绝大多数PAD来源于微生物,少数来源于植物。目前报道的PAD按作用的底物类型进行划分,可以分为阿魏酸脱羧酶(FAD)、对香豆酸脱羧酶(PDC)和苯基丙烯酸脱羧酶(PAD1)。

FAD首先从荧光假单胞菌(Pseudomonas fluorescens)菌株UI-670中获得,随后从短小芽孢杆菌(Bacillus pumilus)、季也蒙假丝酵母(Candida guilliermondii)、索利肠杆菌(Enterobacter soli)、产气肠杆菌(E. aerogenes)、酿酒酵母(Saccharomyces cerevisiae)、琉球曲霉菌(Aspergillus luchuensis)和地衣芽孢杆菌(B. licheniformis)中均获得了编码PAD的基因片段,经重组表达,证实其具有将阿魏酸转化为4-乙烯基愈创木酚的能力。其中肠杆菌属(Enterobacter sp.)的菌株Px6-4表达的FAD具有将阿魏酸作为唯一碳源通过非氧化脱羧作用生产4-乙烯基愈创木酚的特性,故常被作为研究FAD结构、催化机理和酶学性质的有力工具。此外,C. guilliermondii中含有内源因子,可促进阿魏酸脱羧。经序列比对,发现在蜡状芽孢杆菌(B. cereus)和管状曲霉(A. tubingensis)等菌株中也存在编码FAD的基因片段。

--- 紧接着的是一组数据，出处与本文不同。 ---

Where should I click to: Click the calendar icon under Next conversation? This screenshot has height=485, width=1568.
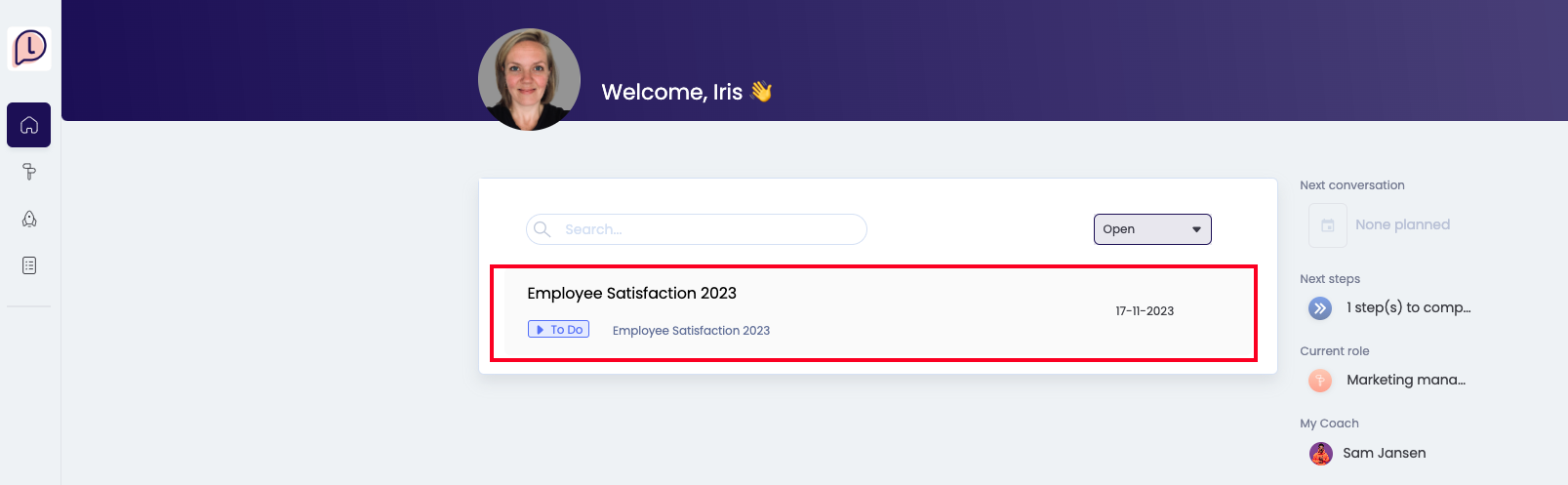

Cavin等首次从植物乳杆菌(Lactobacillus plantarum)LpCHL2中发现PDC。随后从枯草芽孢杆菌(B. subtilis)中获得PDC,其氨基酸序列与植物乳杆菌PDC和短小芽孢杆菌FAD分别具有71%和84%的同源性。从戊糖片球菌(Pediococcus pentosaceus)中克隆、重组表达的PAD对对香豆酸具有催化活性,与植物乳杆菌PDC具有81.5%的同源性。此外,乳酸菌、小蛇苔(Conocephalum japonicum)、萎缩芽孢杆菌(B. atrophaeus)和短小芽孢杆菌BP-7中也发现了PDC的基因片段,可以将对香豆酸转化为相应的4-乙烯基酚类物质。其中,C. japonicum CjPAD是首次从植物中表征的PAD,可催化对香豆酸、阿魏酸、咖啡酸和芥子酸生成相应的乙烯基物质,极大地丰富了该酶的来源,为该酶的研究提供了新方向。

在S. cerevisiae和黑曲霉(A. niger)中鉴定出编码可分解肉桂酸的PAD1基因,但酿酒酵母PAD1活力明显低于细菌来源PAD。研究发现,酵母菌对苯丙烯酸(肉桂酸)和阿魏酸进行脱羧需要PAD1和FAD两种酶同时存在。

PAD来源及底物特异性和动力学参数如表1所示。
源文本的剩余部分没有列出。